Having a second consecutive miscarriage was devastating. It’s hard to know where to start when describing what happened, or how it felt and continues to feel. Perhaps I will start with the ultrasound. We were nine weeks and four days pregnant.

At about seven and a half weeks we had seen a fuzzy little splodge on the black and white screen. The splodge had a heartbeat! We then discovered that we had conceived twins, but that only one twin had struggled through the first seven weeks. The surprise I felt when hearing about twins outweighed the sadness of learning that only one had survived. According to our obstetrician, there was a 95% chance that everything would be fine.

I explained to the sonographer, a kind middle-aged man with a gangly frame, an Irish accent and a white beard, that I was worried. In weeks six and seven I was ill. Nauseous. Bed ridden on some days. But at eight weeks the nausea vanished. It was like some cruel magic trick. It’s hard to imagine any other scenario where you will yourself to feel unwell, but I did. The worry began to consume me and I wished I had booked an ultrasound sooner than the two-week wait. My sister and the few friends that knew assured me that it would be fine, “let us know how it goes” they asked.

“It seems that your premonition was right”, the sonographer said. He sighed. He didn’t smile. I didn’t want to hear these words. I looked at the screen. There was a perfect little guy peering back at me. His head, back, hands and legs were all forming just like the phone apps told me that he would be forming. But there was no fuzzy spot where his heartbeat should have been. It didn’t seem to make sense. How could I be seeing a perfect little guy, when he wasn’t alive. The sonographer said he was sorry. He said he measured about nine weeks five days, a day older than we had expected. But dead. He asked what I wanted to do, did I want to wait for the report or just go? I asked what the report would say, wasn’t it obvious? He nodded, and said the report would say, “nothing much I’m afraid”.

I passed through the waiting room. I knew my face would be blotchy, my eyes soaked in tears. I looked at each of the patients sitting in the room, wondering what their stories were. If they would go on to have wonderful pregnancies, if they shared my fears. I bumbled my way through the glass doors with my son strapped in the pram. I kept my eyes down as we turned the corridor to the bathroom. We went inside, I sat down, put my head in my hands and just bawled. My son, at 18 months, laughed. He hadn’t heard this noise before and thought his mama was being silly. I offered him a weak smile, “sorry sweetie” I said, “let’s get you out of here”.

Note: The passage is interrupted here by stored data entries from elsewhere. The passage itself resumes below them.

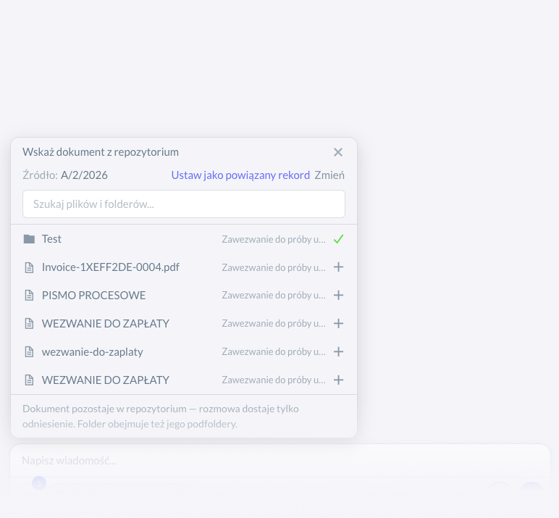
Task: Add wezwanie-do-zaplaty via plus icon
Action: 338,352
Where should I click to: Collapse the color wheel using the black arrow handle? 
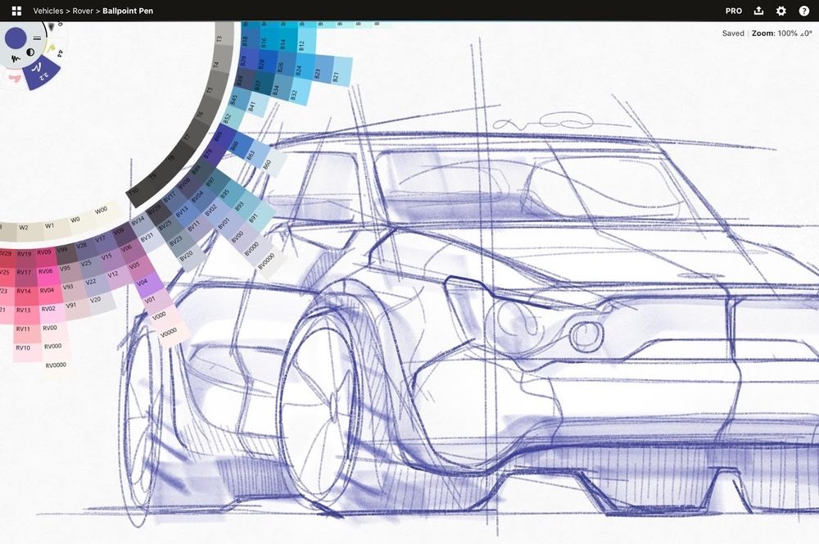(51, 25)
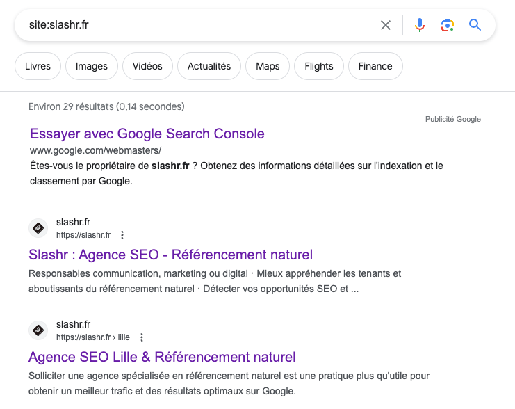Go to Finance results

point(375,67)
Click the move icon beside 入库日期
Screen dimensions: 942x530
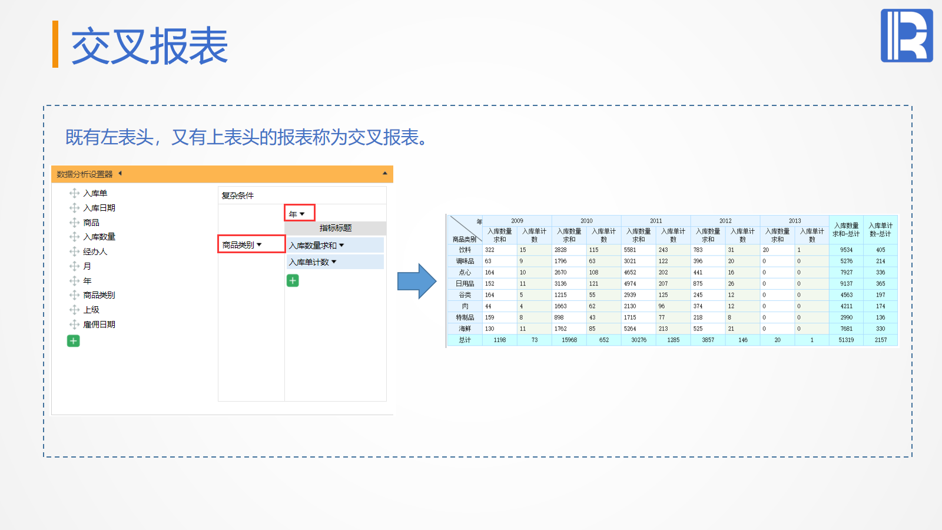pos(74,208)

In the car I rang my husband. I couldn’t talk coherently, and was sobbing. My husband was in a busy café. “What are you saying? Sorry I can’t hear anything you are saying? Did it go alright?” It was a disaster. He pieced things together. I knew I probably shouldn’t drive, but I drove the five or so minutes into the central city and picked him up from work. It was a tough day.

I messaged my friends, in between bouts of sobbing on the couch and pestering my husband to fetch me the tissues from the kitchen bench. I went to bed and sobbed there. My husband cried as well. He complained that it wasn’t fair. Of course it wasn’t. Bizarrely two other friends had miscarriages that same week.